Preparations are underway to celebrate the centenary of Drinagh Co-Operative Creamery Ltd. with the publication of a history book on the society, for which information and photographs are being sought.

“Founded in 1923, Drinagh is rooted in the community in west Carbery,” said Philip O’Regan, who has been engaged to write the book.

“In 1923 Ireland was just emerging from a period of extraordinary turmoil which culminated in the War of Independence and Civil War.

“Rural Ireland was in a very depressed state and the industry of agriculture was completely underdeveloped. Drinagh Co-operative Creamery Limited was born out of necessity. Poverty was endemic and emigration was still a blight on the fabric of rural Ireland.”

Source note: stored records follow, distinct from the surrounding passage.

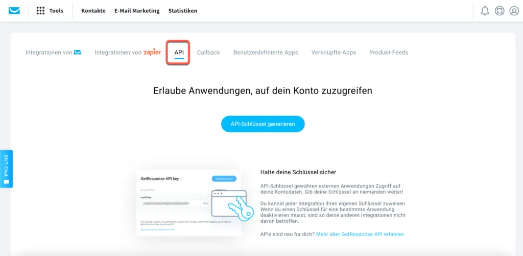
Task: Open the Verknüpfte Apps tab
Action: pos(334,53)
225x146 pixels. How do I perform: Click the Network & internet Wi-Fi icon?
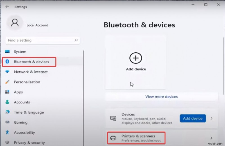coord(8,72)
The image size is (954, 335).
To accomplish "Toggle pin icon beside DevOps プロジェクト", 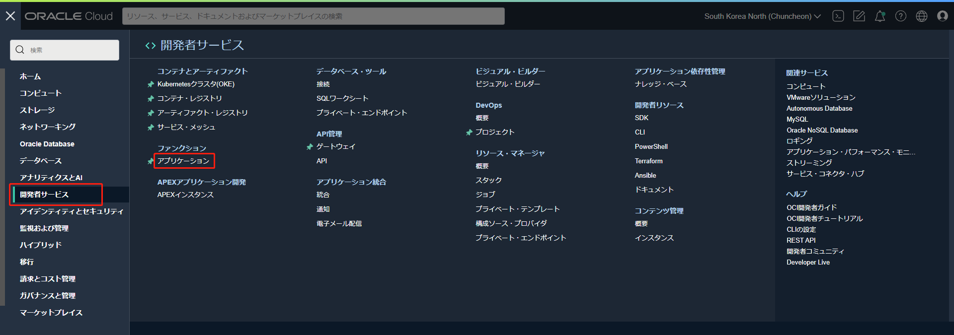I will click(469, 133).
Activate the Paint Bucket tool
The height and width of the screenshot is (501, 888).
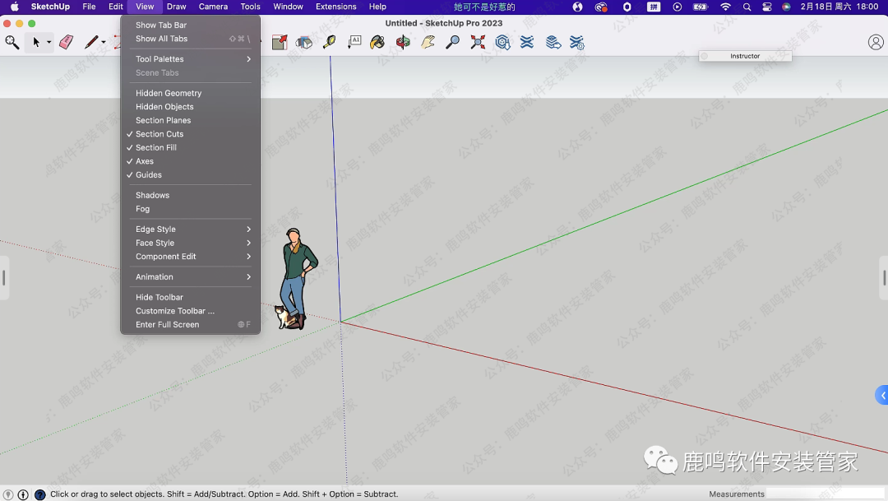click(x=377, y=42)
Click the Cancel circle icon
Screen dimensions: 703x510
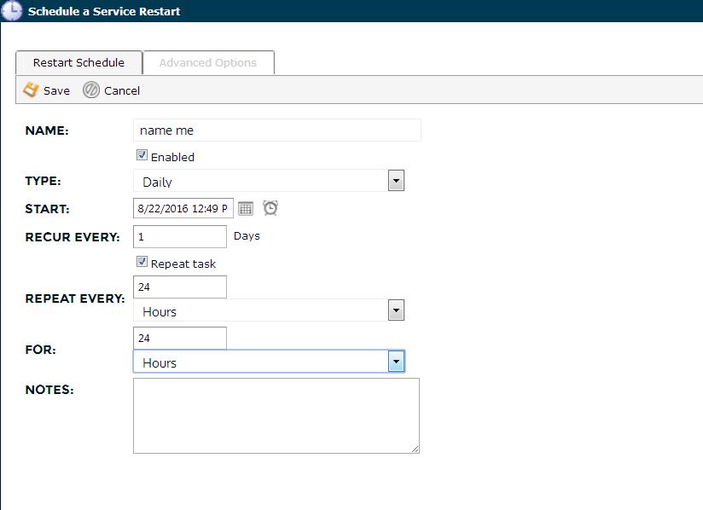click(91, 90)
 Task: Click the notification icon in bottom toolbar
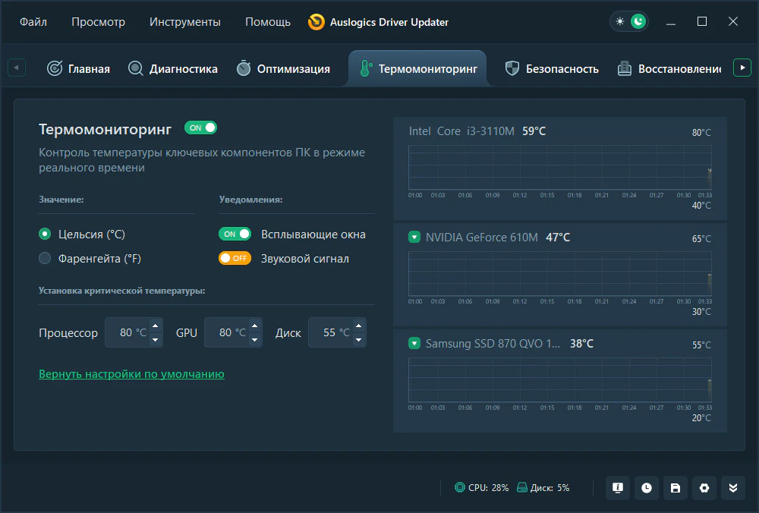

The story of Drinagh represents in microcosm the social history of west Carbery over the past century. It is a story of innovation, perseverance, a willingness to adapt and change; it is a success story, Philip said.

The founding of Drinagh creamery

“Fr. John Crowley, who was appointed Catholic curate in Drinagh in October 1922, was the main motivator behind the founding of the creamery in Drinagh,” said Philip.

“On September 31, 1923, he wrote to Horace Plunkett, president of the Irish Agricultural Organisation Society (IAOS), saying they were organising a co-operative society in Drinagh and asking that an IAOS organiser be sent to help them.

“Patrick Courtney, an IAOS organiser, visited Drinagh and attended a meeting of 200 farmers in the local school. In a letter dated October 31, 1923, Courtney gave a glowing endorsement of Fr. Crowley.”

The letter said: Fr. Crowley, who is a young man of considerable energy and very keen on the co-operative movement, had already got a canvass made of the district and had in his possession some £1,3,00 collected from the farmers for shares. Fr. Crowley believes that the salvation of Ireland is in economics rather than politics. … He has with him a lot of very fine young men of different religious persuasions but of the one mind in doing their bit to build up the country on safe lines.

“Situated in one of the most disadvantaged areas of the country, Drinagh Co-Op defied the odds and exceeded all expectations,” Philip continued.

“The society affected what amounted to a bloodless revolution in the economic and social lives of thousands of people in west Carbery.


“Transport costs militated against the establishment of creameries in areas such as west Cork, as the milk supply was geographically dispersed among a multitude of small producers in remote areas. But Drinagh overcame this and many other obstacles to become a thriving concern,” Philip added.

“In 1955 Drinagh’s turnover exceeded £1,000,000 for the first time. It was only the fourth co-op in the country to hit this milestone.”

While butter remained its main output until the early 1960s, Drinagh quickly grew and diversified into a multi-purpose co-operative. It became one of the largest manufacturing and wholesaling concerns in creamery butter in Ireland.

In the mid-1970s, Drinagh had 28 branches situated over a wide geographical area.

“Drinagh played a leading role in convincing Express Dairies to open a milk processing plant in west Cork in 1965 and the Carbery Group is now entirely owned by the four dairy co-operatives in the area, with Drinagh having the largest shareholding at 40%. Carbery is a leading dairy, ingredients and flavouring business and has eight manufacturing facilities across the globe,” said Philip.

“Drinagh has contributed an extraordinary amount to the economic and social life in west Carbery over the past 100 years.

“Whatever challenges the dairy industry will face in the next decades, and they will be many and varied, Drinagh is in rude health to lead the way for its shareholders and the community in west Carbery.”